Part III - Improving Your Workflow
Scripting
We've accumulated a lot of knowledge about process orchestration. Up to now, we've been entering each command into the terminal directly. While this is the best way to learn, it is not the way you will use these tools day-to-day.
Unix provides powerful mechanisms for "scripting," or saving sets of instructions so they can be re-used concisely.
This may sound a little stuffy, but it's actually only slightly different than the way we've been working so far. In this chapter, we'll begin to appreciate the power of a "text-only" interface: once you understand how to interact with the environment, automating your actions is trivial.
Our first script
vm$ echo pwd > my-script.sh
vm$ bash my-script.sh
/home/sally
vm$
A shell script is nothing but a text file with a list of commands. Our very
first script has single line: an invocation of the pwd
directory. (In this
example, we're creating the script file with echo
for demonstration purposes;
feel free to use a text editor if you prefer.)
To run the script, we are providing it as an option to bash
. Bash is a very
common shell (in fact, it's the one we're using in this course's virtual
environment). Other popular shells support this functionality, as well, but
we'll stick with Bash because it is so widely available.
Bash reads the content of the file and executes it line-by-line. As you can
see, it connects the standard output to our terminal, so the output looks no
different than it would if we had invoked pwd
directly.
vm$ mv my-script.sh my-script.mp3
vm$ bash my-script.mp3
/home/sally
vm$
Note that the .sh
suffix in the file name is entirely optional.
POSIX-compliant systems do not interpret the "extension" during invocation.
Even so, it's a good idea to use an appropriate extension because it's a hint
for humans about how the file is intended to be used.
Ergonomics
This is technically all we need to get started writing scripts, but we can take a few more steps to make using the scripts more comfortable.
vm$ ./my-script.sh
bash: ./my-script.sh: Permission denied
vm$
Ideally, we'd like to be able to run the script just like we've been running other commands--by referencing the file directly. To understand why this doesn't work, we'll need to discuss a new aspect of Unix files--file "modes".
File Modes
Every file on the file system has a set of permissions associated with it. This meta-data describes whether the file can be read, written, and executed as a command. (This description simplifies the topic a bit; see Chapter 16 - Users and Groups for a more complete discussion.)
Because we created the script file ourselves, it has the necessary permissions to allow us to open it and to change it.
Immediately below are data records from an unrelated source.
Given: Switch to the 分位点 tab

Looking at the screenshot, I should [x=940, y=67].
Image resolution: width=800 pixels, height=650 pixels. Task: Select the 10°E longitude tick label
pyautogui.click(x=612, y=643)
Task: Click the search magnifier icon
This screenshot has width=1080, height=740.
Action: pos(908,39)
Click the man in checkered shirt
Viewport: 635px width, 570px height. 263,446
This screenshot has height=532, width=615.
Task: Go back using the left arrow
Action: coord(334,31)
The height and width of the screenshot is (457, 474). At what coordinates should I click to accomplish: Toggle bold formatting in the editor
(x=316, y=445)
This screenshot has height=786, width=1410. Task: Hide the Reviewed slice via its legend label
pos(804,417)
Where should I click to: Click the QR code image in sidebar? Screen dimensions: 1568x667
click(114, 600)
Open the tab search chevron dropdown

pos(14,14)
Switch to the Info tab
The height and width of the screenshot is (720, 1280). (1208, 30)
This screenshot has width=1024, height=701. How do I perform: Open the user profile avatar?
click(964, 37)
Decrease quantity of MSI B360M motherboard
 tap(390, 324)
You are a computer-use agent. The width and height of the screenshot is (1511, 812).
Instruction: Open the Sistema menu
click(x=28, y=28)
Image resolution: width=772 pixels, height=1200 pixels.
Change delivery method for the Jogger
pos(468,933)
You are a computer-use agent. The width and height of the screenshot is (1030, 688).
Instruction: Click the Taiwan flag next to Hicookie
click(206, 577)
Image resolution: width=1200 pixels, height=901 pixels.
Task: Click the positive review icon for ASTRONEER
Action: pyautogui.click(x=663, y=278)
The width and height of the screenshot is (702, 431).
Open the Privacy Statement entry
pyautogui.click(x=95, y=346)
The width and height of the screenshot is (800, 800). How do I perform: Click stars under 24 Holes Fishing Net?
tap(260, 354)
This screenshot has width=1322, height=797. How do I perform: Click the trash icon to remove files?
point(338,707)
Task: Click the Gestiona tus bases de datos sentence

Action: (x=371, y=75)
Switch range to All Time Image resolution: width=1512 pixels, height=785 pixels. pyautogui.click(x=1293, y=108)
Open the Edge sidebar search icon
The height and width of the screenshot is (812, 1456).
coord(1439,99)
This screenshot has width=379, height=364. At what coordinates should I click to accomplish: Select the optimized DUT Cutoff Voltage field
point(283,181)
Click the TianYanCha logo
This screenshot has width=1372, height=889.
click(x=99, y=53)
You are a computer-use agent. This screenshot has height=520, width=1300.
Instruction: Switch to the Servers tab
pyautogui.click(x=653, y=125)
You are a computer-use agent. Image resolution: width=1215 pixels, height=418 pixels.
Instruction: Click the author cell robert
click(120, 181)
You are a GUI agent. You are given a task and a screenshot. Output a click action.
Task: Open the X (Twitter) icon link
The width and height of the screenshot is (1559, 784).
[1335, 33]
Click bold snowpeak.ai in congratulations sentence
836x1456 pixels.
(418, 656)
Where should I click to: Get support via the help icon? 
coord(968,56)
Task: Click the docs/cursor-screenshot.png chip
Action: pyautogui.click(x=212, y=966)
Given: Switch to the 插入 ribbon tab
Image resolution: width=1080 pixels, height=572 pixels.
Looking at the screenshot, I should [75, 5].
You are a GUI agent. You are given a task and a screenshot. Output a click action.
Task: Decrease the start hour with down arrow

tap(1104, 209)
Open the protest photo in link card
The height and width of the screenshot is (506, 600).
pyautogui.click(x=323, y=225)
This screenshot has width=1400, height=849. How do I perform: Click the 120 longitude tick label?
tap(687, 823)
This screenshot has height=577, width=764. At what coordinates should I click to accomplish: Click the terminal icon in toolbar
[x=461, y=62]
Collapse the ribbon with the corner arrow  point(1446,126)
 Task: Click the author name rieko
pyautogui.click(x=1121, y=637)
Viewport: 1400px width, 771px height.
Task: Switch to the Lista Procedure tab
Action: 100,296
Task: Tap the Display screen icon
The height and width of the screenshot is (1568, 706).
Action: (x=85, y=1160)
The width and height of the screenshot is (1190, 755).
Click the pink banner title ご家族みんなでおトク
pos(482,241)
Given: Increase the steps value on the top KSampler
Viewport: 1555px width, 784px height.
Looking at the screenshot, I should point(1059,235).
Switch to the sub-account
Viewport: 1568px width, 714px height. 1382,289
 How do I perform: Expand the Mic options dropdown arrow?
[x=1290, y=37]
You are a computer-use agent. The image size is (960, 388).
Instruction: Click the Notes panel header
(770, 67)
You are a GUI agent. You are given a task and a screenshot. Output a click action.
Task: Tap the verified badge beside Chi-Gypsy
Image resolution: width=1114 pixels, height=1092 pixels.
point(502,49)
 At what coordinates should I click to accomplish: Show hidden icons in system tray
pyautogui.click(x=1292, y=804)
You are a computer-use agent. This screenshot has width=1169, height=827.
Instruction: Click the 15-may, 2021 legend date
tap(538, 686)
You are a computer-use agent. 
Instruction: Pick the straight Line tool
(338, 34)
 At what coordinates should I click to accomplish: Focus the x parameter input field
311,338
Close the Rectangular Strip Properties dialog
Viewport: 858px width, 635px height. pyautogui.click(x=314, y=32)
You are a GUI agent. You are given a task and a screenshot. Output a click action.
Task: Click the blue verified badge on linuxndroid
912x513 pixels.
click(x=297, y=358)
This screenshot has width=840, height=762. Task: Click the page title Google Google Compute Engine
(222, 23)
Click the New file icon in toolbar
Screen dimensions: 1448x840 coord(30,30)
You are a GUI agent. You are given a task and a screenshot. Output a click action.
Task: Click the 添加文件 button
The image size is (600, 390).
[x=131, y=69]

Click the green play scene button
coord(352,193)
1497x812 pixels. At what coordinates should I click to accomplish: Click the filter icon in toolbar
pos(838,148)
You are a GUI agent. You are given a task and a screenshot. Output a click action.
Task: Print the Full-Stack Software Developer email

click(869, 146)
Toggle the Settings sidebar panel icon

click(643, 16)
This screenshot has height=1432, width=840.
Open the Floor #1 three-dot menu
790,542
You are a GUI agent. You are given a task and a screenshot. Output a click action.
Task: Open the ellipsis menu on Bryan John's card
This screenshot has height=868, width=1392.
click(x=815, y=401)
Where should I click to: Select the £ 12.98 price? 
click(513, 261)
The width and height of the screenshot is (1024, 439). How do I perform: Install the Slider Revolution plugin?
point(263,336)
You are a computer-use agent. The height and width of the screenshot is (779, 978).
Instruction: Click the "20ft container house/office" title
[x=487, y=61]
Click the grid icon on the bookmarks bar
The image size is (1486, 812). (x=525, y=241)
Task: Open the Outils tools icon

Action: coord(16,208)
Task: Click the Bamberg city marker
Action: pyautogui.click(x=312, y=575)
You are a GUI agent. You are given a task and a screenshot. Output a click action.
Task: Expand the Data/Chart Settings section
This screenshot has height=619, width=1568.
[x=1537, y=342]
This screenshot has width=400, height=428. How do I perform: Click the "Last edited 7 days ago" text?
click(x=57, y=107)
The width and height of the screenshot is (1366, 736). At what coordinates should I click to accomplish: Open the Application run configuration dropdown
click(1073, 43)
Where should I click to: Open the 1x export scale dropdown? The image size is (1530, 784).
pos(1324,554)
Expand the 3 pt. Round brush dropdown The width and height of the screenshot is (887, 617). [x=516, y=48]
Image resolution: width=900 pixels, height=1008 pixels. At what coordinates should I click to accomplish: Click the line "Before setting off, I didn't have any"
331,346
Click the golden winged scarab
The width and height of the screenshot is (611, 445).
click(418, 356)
By default, though, it does not include the "execute" permission. This is why when we attempt to invoke it as though it were a command, the shell reports an error.
Because executing a file can trigger any number of changes to the system, this "non-executable by default" behavior is a good safety mechanism. We definitely trust our own scripts, though, so we'll need to learn how to grant that permission.
chmod
Change file "mode"
vm$ man chmod
HMOD(1) User Commands CHMOD(1)
NAME
chmod - change file mode bits
vm$
The difficult-to-pronounce chmod
utility is the tool we need here. Short for
"change mode," chmod
will allow us to enable the "execute" permission
for the scripts we write.
vm$ ./my-script.sh
bash: ./my-script.sh: Permission denied
vm$ chmod +x my-script.sh
vm$ ./my-script.sh
/home/sally
vm$
The +x
option instructs chmod
to grant "execute" permission to the
specified file. +x
is actually a short code describing the way we want to
change all the file's permissions. For our purposes in this chapter, it's
enough to know that +
means "add permissions" and x
means "the
'execute' permission, specifically."
For the rest of the course, we'll assume that any script we write has the "execute" permission.
The "Shebang"
vm$ cat my-script.sh
#!/bin/bash
pwd
vm$
When we invoke our script, the program loader assumes that the script should be interpreted with our default shell (as mentioned earlier, this is Bash in this course's virtual environment). This is a valid assumption for the scripts we write ourselves and for the current system. However, another system may be configured to use a different shell by default. In that case, our script would be interpreted by that other shell, and there's no telling if it would work correctly there.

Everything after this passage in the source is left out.